それは解っていた
「はぁ、はぁ、はぁ、はぁ、はぁ……やっぱり、強いですね」
「ふふふ、これでも長年生きた狼竜ですからね。まだまだ負けませんよ」
結局フェリスさんとの試合中に羅門は使用しなかった。
ただ、身体強化系のアビリティはフルで使用し、ラビットフットやコングアームも使ってガチで挑んだけど、結局試合はドロー。
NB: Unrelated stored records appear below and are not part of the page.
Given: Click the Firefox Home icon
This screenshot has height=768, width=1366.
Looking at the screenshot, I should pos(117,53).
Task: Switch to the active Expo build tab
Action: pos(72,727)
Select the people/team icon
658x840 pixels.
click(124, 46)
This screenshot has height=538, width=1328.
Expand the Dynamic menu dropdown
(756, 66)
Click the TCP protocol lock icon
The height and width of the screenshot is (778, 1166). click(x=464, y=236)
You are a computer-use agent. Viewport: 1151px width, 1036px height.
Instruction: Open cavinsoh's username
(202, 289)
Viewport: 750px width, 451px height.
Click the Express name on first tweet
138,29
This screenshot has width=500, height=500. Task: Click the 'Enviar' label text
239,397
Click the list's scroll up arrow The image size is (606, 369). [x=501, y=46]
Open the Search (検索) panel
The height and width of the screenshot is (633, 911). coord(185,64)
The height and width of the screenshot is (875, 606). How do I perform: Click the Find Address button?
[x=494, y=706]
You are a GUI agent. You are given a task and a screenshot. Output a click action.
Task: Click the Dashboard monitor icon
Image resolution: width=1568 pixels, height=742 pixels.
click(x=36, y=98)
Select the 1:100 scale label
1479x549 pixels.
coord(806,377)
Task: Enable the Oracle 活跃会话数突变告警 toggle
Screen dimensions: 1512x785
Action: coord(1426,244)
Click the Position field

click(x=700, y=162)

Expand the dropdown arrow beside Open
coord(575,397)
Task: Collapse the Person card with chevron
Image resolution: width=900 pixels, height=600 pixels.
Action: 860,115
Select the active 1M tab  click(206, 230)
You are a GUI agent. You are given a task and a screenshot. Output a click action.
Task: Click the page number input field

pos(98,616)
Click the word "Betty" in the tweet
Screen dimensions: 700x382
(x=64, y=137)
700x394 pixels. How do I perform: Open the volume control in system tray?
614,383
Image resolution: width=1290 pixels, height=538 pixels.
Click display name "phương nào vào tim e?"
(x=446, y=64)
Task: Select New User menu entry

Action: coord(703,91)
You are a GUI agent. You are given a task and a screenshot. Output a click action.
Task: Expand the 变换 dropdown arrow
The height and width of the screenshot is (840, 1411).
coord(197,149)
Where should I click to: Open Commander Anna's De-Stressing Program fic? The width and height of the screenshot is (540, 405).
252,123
ドローだけど……俺が超疲れてるのに対して、フェリスさんから疲れた様子は全く感じられない。
解ってはいたけど、核の差が大きいな。
「……ラガスさん、いつまでこの学園にいるつもりですか?」
「いつまでって……卒業するまでですね。後ろ盾が欲しくて学園に入学したんで」
フェリスさんが言いたいことはなんとなく解る。
俺は……ロッソ学園に入ってから全く成長してないだろうからな。
「後、学園生活はそれなりに楽しいですよ。十二歳になれば直ぐにハンターになろうかなとも思ってましたけど、今の生活は……これはこれで悪くないですよ」
「……そうですか。まぁ、実力が下がったとは思えませんし、良い運動は毎日できてるようですね」
「傍にシュラやメリル、セルシアとルーフェイスもいますからね」
そうなんだよ、シュラたちがいるから俺の実力が上がることはなくても、下がることもない。
さて、とりあえず俺の模擬戦は終わりだ。
「次は……シュラか。頑張れよ」
「うっす。頑張ります」
……まっ、仮にシュラがやり過ぎたとしてもフェリスさんに甚大な被害が及ぶことはないよな。
三分後……シュラは殺気の俺と同じ状況になっていた。
最大の奥の手は使っていないが、それでも力の限り全力で攻めていた。
観る限り良い打撃もあった。
それなのに痛そうなそぶりもなく、余裕な表情が消えることはない。
「凄い、ね」
「あぁ、凄いよ。本当にな。文字通り……次元が違う」
生きてる年数が違い過ぎるから当然といえば当然なんだけど……まっ、成長してないってのは当たってるから仕方ないよな。
「あんな人と、いつも戦ってた、の?」
「いや、いつもは戦っていなかったよ。でも偶に胸を借りて模擬戦はしてた……一度も勝てたことはないけどな」
本当に戦うことに関しては俺より……いや、人類より頭三つ四つ抜けてる。
俺自身、武器はそれなりに色々と仕えて、結構器用貧乏だなって思ってるけど……フェリスさんはどう考えても器用大富豪だからな。
合気? の投げを食らった時は本当にビビった。
この世界にも合気みたいな投げはあるのかもしれないけど……まさかそれを狼竜であるフェリスが使用するなんて、全く予想していなかった。
正直、この先どれだけ鍛錬と実戦を積んでもフェリスさんに勝てる気がしないな。
「ラガス一度も……そんな人が付いて来てくれるなら、心の底から、安心出来る、ね」
「だろ。あの人がいてくれたらどんな馬鹿がどれだけ厄介な刺客を差し向けてきても、どうとでもなる……その代わり、アルガ王国の王都が灰になるかもしれないけどな」
「……王族ぐらいは、生かしておいた方が良い、と思う」
「はっはっは! 確かにそうだな。フェリスさんもそこまで暴れることはないと思うけど……どこに行っても馬鹿はそれなりにいるだろうからな。建物が崩壊するぐらいはあり得そうだ」
「それぐらいな良い……のかな?」
フェリスさんの力を考えれば、それぐらいで済めば良い方だろう。
建物を崩壊させるねんて、一撃あれば事足りるんだし。
「仮に何かが起きたとして、それぐらいで済めば良い方だろうな」
本気を出せば王都を壊滅させることは勿論……アルガ王国を潰す事だって難しくない。
そんな文字通り怪……おっと、ちょっと失礼な言い方だな。
次元が違う強さを持つ狼竜に是非とも喧嘩を売るような真似はしないでほしいけど……どうせなら使者みたいな奴に会った直後に実はこの人は長年生きた狼竜ですって説明した方が良いか?
俺の客というか知り合いというか……友人? に人化が使える狼竜がいると伝えれば国は下手な真似をしない筈……馬鹿な貴族がアホな真似をしないように超強い護衛を付けてくれるかもな。